*THE EXERCISE*
Format the records from the line with "Where should I click to: Open" up to and including the line with "pyautogui.click(x=624, y=58)" as a numbered list, with blank lines dropped and the pictures left out.

*DATA EXCERPTS*
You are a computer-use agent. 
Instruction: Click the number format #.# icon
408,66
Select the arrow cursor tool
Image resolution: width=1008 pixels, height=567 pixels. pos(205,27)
--
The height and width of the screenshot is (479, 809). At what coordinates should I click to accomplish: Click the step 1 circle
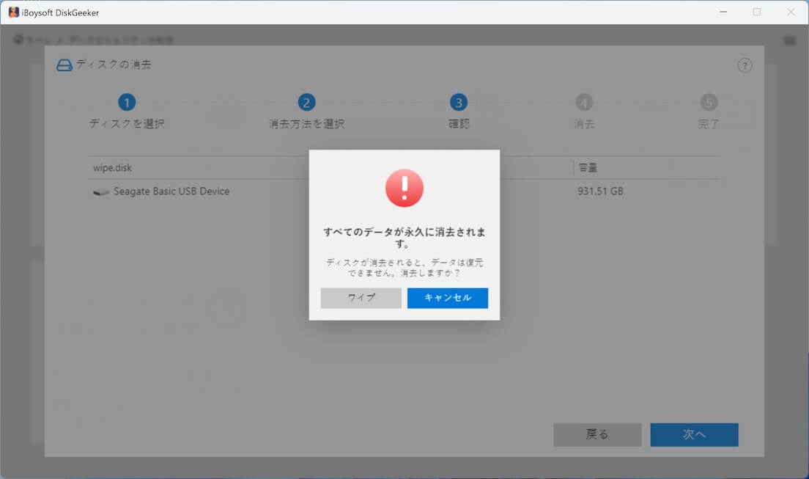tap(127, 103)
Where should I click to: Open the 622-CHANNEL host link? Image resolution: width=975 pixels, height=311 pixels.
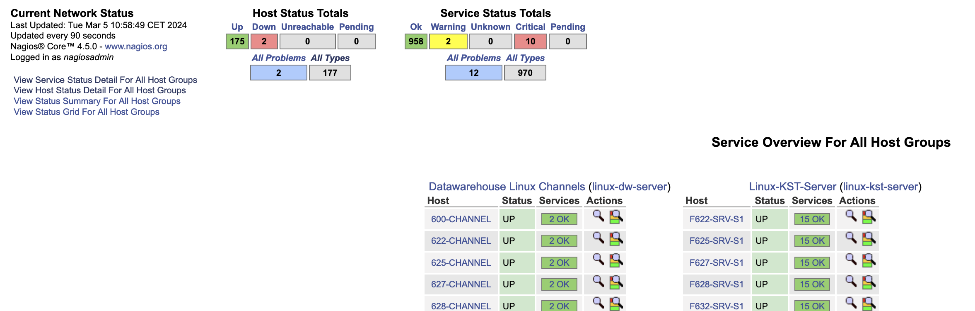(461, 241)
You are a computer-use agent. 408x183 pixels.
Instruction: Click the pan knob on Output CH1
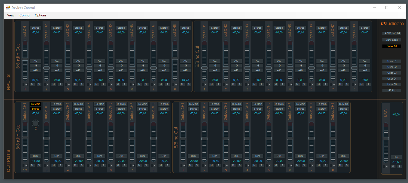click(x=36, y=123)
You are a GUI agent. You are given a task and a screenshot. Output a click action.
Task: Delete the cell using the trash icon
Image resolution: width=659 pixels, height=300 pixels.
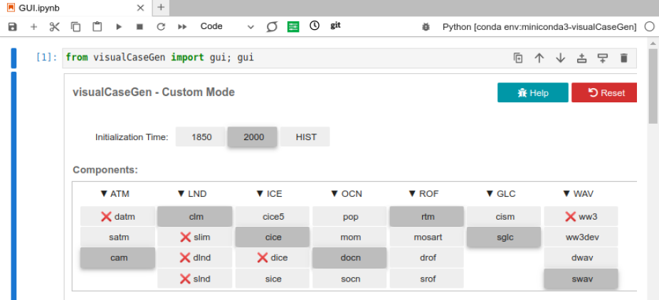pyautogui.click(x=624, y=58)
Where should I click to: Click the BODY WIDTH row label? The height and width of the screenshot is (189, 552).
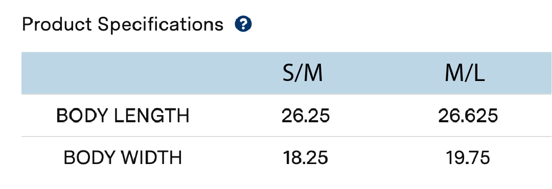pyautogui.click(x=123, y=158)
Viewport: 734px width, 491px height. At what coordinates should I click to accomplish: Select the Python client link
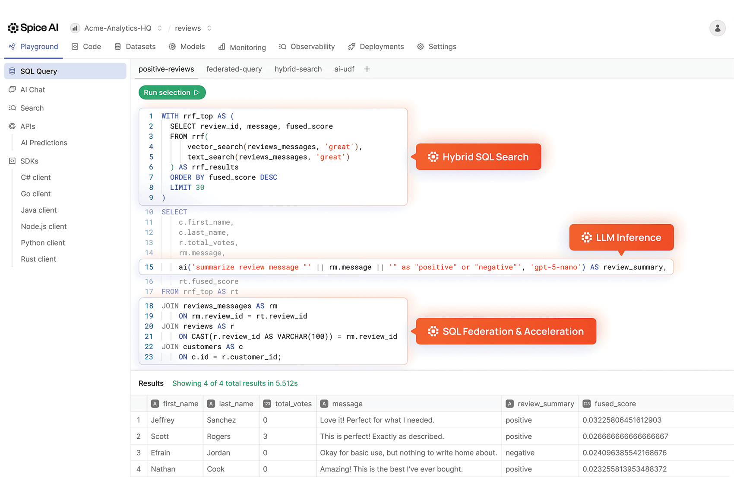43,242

*SOLVED PROBLEM*
1. Where should I click to: Open the 622-CHANNEL host link? Image resolution: width=975 pixels, height=311 pixels.
2. (461, 241)
3. You are a computer-use agent. 408x183 pixels.
4. Instruction: Click the pan knob on Output CH1
5. click(x=36, y=123)
6. You are a GUI agent. You are given a task and a screenshot. Output a click action.
7. Task: Delete the cell using the trash icon
8. Image resolution: width=659 pixels, height=300 pixels.
9. pyautogui.click(x=624, y=58)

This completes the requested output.